For the entries below, report the number of lines where the string "upload" appears, and only that number.

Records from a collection
▼▼▼
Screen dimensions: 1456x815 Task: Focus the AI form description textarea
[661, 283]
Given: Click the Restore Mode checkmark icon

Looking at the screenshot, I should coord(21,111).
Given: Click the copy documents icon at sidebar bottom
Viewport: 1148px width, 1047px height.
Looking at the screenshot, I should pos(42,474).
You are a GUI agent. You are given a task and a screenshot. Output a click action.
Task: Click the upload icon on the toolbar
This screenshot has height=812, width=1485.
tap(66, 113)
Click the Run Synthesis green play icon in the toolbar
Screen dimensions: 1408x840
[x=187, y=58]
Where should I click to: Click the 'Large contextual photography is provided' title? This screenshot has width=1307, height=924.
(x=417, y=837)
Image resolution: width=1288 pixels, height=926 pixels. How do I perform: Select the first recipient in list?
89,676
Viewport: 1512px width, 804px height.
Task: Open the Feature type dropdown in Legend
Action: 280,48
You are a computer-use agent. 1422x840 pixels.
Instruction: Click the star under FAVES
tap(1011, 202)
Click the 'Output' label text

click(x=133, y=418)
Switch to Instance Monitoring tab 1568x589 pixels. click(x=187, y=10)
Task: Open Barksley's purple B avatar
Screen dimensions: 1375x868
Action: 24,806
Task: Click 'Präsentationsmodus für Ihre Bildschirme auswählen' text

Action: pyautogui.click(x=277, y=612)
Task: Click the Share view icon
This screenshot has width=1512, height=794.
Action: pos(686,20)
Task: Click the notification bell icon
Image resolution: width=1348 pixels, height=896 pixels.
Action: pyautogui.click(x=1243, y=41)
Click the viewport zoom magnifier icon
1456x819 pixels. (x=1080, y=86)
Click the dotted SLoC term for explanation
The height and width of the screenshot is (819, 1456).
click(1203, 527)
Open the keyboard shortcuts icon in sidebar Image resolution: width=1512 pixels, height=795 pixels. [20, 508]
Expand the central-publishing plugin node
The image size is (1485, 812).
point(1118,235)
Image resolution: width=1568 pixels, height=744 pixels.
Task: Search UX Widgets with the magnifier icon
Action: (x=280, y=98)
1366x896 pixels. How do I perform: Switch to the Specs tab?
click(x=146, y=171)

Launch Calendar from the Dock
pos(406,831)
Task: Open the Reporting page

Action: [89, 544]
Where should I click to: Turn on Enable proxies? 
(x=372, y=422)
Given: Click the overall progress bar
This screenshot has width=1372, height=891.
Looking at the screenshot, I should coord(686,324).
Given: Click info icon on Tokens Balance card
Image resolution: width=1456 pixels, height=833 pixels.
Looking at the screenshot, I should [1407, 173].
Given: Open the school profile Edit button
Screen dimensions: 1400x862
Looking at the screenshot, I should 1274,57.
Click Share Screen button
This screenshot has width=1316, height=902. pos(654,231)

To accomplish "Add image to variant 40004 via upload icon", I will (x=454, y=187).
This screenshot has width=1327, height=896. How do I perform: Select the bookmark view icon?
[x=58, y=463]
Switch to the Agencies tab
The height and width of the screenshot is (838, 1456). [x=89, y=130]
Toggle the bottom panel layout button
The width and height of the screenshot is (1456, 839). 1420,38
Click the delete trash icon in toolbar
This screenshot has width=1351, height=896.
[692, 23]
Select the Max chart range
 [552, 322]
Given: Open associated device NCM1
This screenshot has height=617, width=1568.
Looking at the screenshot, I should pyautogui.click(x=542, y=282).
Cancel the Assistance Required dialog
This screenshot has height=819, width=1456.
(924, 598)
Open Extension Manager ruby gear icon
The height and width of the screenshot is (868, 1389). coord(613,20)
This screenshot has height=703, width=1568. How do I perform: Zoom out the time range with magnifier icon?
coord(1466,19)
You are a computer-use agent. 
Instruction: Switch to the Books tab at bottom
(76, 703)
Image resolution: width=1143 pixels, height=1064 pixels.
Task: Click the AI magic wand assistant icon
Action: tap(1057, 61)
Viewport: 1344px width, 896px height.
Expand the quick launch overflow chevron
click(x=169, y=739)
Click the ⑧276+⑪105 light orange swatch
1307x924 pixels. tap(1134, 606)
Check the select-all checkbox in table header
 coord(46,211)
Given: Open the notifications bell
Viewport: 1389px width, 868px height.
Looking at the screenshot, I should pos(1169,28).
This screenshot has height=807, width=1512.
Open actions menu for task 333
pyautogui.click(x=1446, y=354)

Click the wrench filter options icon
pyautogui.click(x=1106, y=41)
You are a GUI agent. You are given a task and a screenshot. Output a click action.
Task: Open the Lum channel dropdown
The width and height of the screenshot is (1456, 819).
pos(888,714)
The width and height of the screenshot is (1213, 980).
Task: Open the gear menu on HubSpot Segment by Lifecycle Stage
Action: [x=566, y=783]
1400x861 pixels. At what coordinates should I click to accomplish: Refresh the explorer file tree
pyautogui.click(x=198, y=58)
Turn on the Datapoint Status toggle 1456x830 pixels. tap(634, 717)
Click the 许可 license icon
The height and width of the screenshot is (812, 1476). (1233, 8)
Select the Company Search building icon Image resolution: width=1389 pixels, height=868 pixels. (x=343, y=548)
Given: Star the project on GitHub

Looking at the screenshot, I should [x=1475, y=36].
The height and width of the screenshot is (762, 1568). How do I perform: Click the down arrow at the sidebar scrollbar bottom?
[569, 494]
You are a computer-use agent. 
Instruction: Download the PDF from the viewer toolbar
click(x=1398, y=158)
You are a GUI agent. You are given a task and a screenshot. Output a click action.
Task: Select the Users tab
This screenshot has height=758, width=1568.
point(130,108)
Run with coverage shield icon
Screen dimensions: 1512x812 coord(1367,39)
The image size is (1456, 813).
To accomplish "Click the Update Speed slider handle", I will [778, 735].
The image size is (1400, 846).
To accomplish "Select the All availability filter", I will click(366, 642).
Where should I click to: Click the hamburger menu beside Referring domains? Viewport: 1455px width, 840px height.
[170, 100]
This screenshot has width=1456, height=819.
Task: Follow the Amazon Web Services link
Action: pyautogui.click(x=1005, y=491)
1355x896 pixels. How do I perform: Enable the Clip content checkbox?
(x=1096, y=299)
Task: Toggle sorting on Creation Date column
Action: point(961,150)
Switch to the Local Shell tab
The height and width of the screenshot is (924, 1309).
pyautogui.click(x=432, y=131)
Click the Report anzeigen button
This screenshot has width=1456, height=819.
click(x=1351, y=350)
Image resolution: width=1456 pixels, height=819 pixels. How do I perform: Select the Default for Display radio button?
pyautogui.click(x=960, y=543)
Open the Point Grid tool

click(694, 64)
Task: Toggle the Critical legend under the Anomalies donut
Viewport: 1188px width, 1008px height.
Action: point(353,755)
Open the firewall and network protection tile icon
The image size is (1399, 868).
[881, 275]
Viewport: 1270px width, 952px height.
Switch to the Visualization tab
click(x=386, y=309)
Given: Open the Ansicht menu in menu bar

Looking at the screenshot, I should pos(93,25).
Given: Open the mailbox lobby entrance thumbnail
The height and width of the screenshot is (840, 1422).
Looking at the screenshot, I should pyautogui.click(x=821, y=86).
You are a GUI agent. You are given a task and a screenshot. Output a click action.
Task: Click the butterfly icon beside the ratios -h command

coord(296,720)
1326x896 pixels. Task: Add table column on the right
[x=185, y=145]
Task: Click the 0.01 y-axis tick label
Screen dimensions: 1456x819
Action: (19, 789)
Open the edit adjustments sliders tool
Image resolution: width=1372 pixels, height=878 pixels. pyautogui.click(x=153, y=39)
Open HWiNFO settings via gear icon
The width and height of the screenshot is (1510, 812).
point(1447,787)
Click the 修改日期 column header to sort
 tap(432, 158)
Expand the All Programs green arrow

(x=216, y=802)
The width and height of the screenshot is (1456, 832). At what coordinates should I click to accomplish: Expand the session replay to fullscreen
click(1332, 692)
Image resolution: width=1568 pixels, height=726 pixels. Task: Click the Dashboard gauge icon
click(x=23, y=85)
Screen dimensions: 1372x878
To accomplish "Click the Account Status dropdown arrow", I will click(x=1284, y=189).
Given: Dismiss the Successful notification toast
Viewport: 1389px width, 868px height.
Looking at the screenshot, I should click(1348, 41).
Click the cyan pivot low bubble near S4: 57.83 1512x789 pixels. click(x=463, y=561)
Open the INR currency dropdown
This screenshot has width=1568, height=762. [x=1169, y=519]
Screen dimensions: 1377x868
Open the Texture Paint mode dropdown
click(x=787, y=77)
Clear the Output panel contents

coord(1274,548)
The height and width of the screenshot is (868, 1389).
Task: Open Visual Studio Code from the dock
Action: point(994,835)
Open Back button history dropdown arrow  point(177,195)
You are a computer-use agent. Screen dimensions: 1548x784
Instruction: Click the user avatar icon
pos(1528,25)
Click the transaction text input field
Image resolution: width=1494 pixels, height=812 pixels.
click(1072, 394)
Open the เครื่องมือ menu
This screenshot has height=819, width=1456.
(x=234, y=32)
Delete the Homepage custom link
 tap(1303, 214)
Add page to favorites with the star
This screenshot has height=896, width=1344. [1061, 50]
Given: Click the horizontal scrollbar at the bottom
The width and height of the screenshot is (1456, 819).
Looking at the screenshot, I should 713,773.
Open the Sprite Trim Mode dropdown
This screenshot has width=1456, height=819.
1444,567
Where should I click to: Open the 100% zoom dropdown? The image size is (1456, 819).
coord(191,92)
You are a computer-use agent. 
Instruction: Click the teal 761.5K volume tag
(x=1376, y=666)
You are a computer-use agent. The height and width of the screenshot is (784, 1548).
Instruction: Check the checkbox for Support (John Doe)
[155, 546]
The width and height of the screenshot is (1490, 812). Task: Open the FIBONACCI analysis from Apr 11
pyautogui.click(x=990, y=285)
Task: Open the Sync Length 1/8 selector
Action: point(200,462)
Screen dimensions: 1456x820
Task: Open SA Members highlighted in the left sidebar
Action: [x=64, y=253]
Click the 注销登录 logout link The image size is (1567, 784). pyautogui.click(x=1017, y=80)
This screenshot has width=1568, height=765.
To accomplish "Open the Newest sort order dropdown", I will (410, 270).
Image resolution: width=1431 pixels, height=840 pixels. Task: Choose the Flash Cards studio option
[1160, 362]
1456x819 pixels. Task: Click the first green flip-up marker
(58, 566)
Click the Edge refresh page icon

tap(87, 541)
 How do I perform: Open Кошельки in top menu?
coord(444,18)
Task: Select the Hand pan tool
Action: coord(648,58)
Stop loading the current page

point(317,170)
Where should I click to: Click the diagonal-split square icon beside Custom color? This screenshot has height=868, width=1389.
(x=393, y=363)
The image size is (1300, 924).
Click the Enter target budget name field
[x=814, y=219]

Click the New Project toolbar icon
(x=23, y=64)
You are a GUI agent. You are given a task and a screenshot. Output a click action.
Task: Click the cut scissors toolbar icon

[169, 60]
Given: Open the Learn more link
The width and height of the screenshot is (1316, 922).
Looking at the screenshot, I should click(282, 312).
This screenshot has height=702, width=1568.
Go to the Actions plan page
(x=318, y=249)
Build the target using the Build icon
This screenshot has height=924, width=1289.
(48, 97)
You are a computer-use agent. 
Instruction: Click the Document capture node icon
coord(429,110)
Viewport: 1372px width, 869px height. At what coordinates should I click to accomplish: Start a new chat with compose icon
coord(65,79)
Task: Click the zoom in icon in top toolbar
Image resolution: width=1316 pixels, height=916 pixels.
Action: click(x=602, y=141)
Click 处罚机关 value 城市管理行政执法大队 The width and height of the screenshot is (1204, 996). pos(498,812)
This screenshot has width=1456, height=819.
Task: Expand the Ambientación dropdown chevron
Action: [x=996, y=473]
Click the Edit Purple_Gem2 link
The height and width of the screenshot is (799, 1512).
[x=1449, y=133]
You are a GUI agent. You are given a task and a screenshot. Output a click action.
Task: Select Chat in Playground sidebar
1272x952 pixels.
▲▲▲
RESULT FOR THIS EXERCISE —
2